Entries taken from a collection
▽

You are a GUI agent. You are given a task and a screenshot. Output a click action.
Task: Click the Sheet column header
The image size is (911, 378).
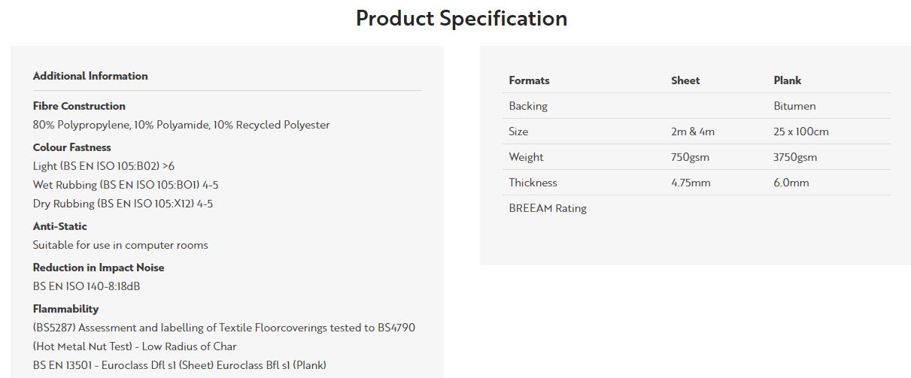click(x=685, y=80)
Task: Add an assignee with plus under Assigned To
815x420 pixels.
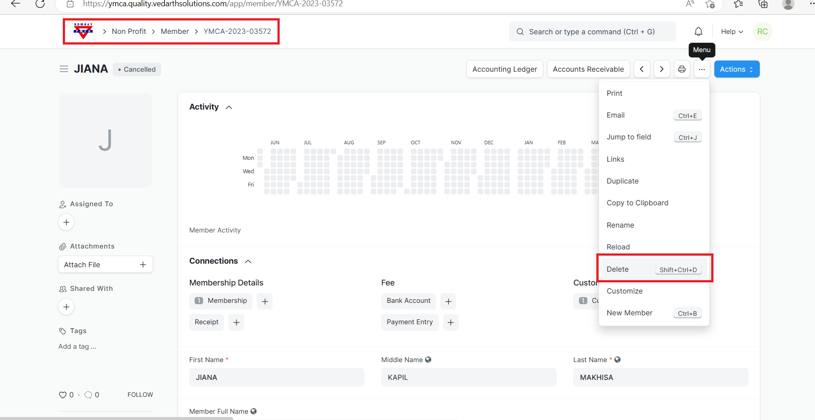Action: pyautogui.click(x=66, y=222)
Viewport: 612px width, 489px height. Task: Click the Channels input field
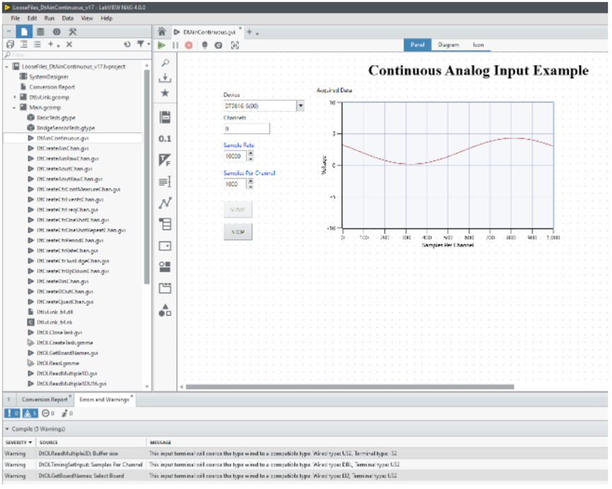point(246,129)
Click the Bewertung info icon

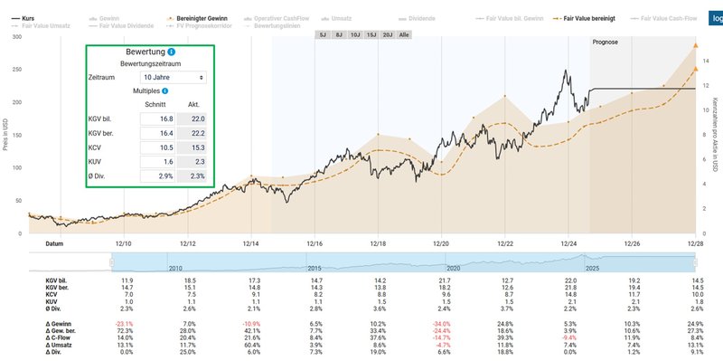tap(172, 52)
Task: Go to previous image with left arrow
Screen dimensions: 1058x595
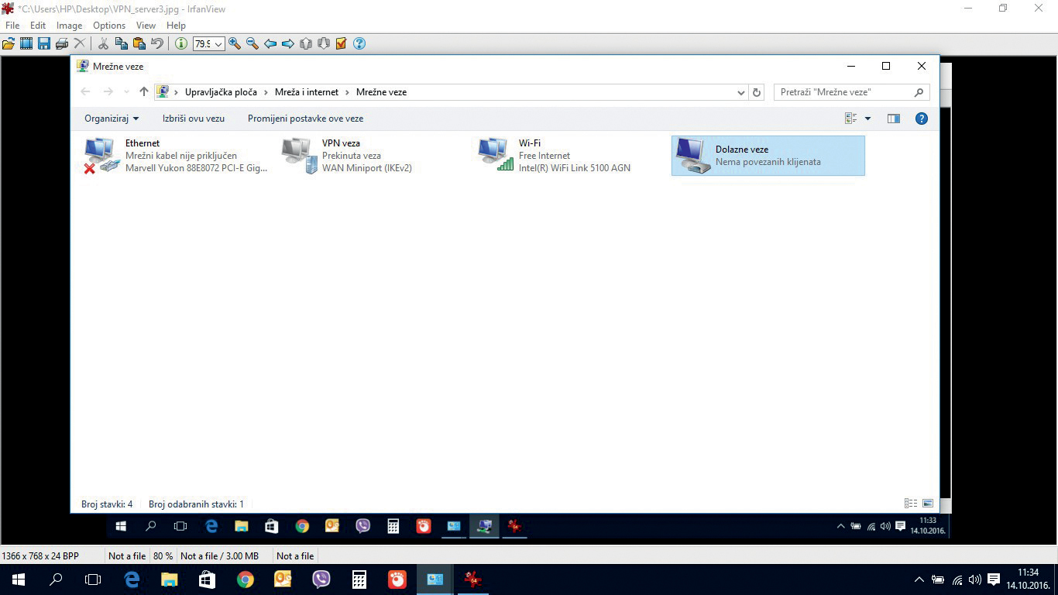Action: [270, 44]
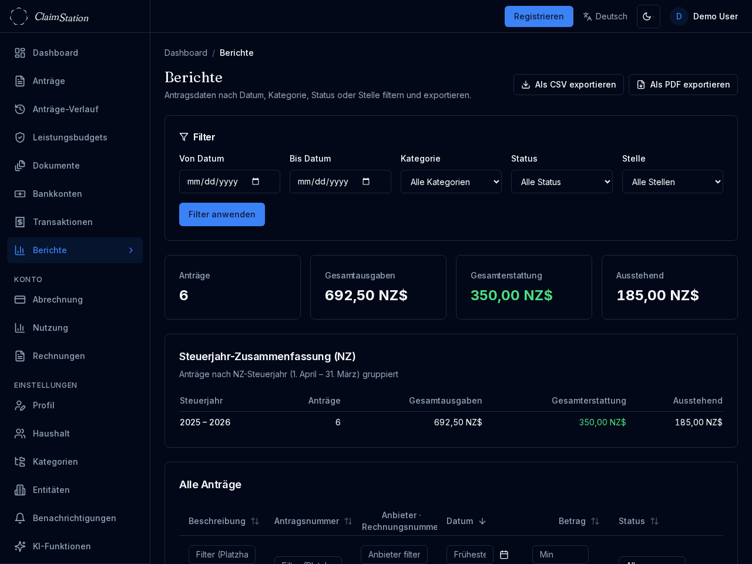Open the Alle Stellen dropdown
The height and width of the screenshot is (564, 752).
click(672, 182)
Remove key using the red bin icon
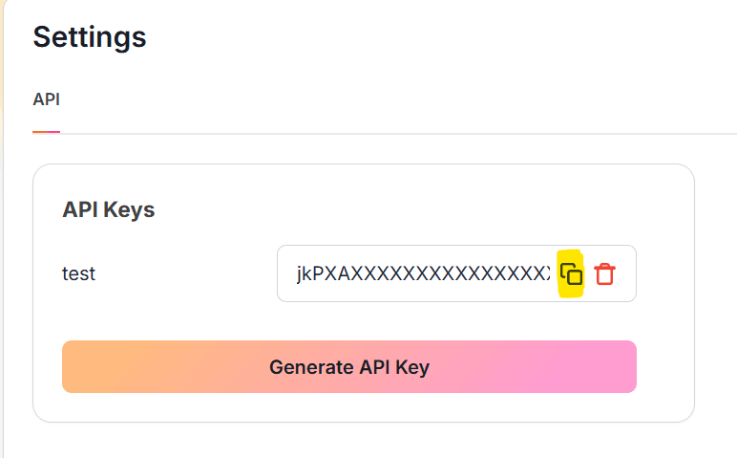737x458 pixels. [604, 274]
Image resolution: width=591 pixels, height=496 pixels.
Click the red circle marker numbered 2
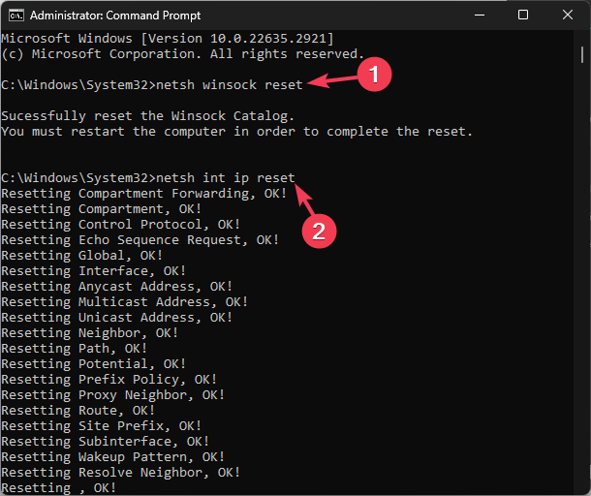click(319, 231)

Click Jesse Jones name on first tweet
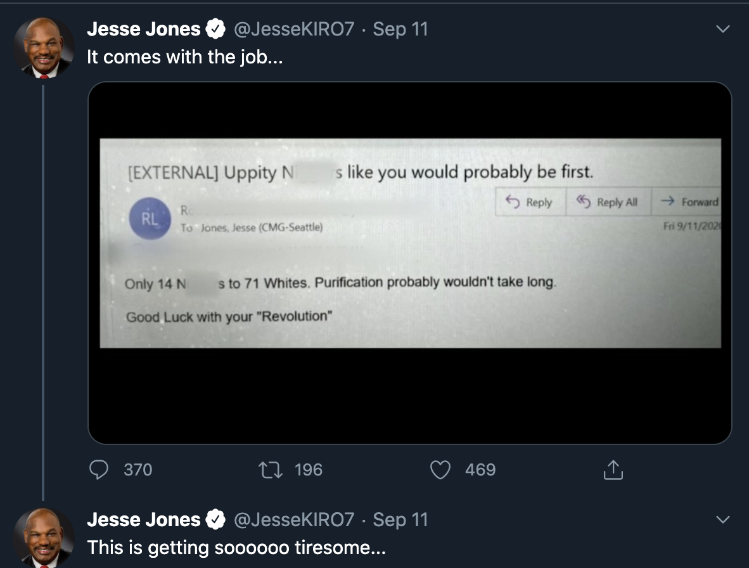[144, 29]
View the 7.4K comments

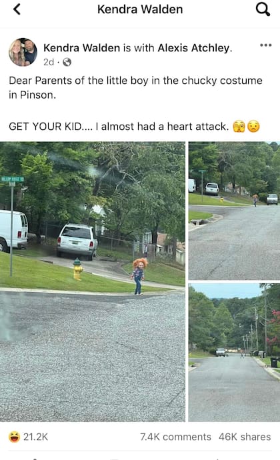[x=175, y=437]
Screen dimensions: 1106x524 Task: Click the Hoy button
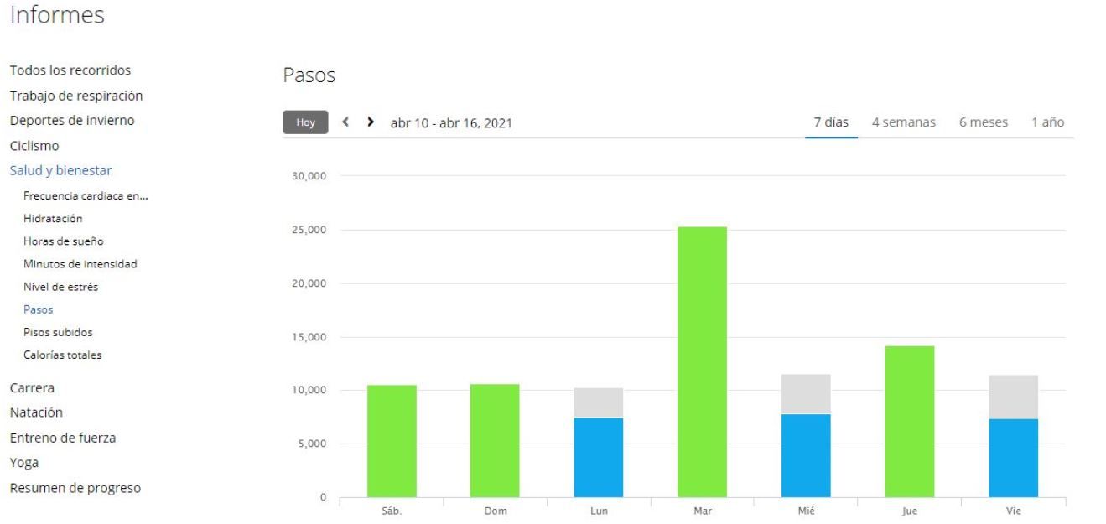(x=305, y=122)
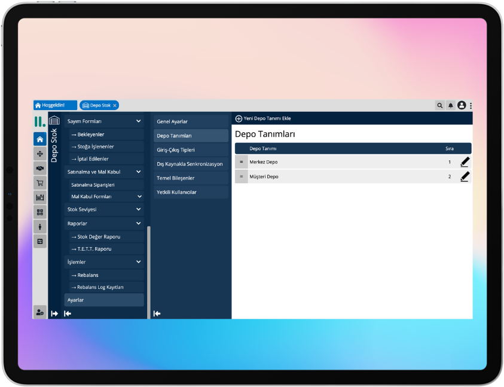504x387 pixels.
Task: Edit the Merkez Depo row
Action: point(465,162)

△

Your objective: Retype the lines from the one containing "The image size is (911, 378)." down to the last line of the records, both included, exactly and nothing more. Pictures stay out.

Finished exercise:
The image size is (911, 378).
click(x=685, y=80)
Task: Add an assignee with plus under Assigned To
815x420 pixels.
Action: pyautogui.click(x=66, y=222)
Viewport: 612px width, 489px height. Task: Click the Channels input field
point(246,129)
Click the Bewertung info icon

tap(172, 52)
Task: Go to previous image with left arrow
Screen dimensions: 1058x595
Action: [270, 44]
Open the Alle Stellen dropdown
The height and width of the screenshot is (564, 752).
click(672, 182)
Remove key using the red bin icon
737x458 pixels. [604, 274]
Image resolution: width=591 pixels, height=496 pixels.
Click the red circle marker numbered 2
click(319, 231)

Click Jesse Jones name on first tweet
[144, 29]
View the 7.4K comments

[x=175, y=437]
Screen dimensions: 1106x524 Task: Click the Hoy button
(x=305, y=122)
504x387 pixels.
Task: Edit the Merkez Depo row
Action: point(465,162)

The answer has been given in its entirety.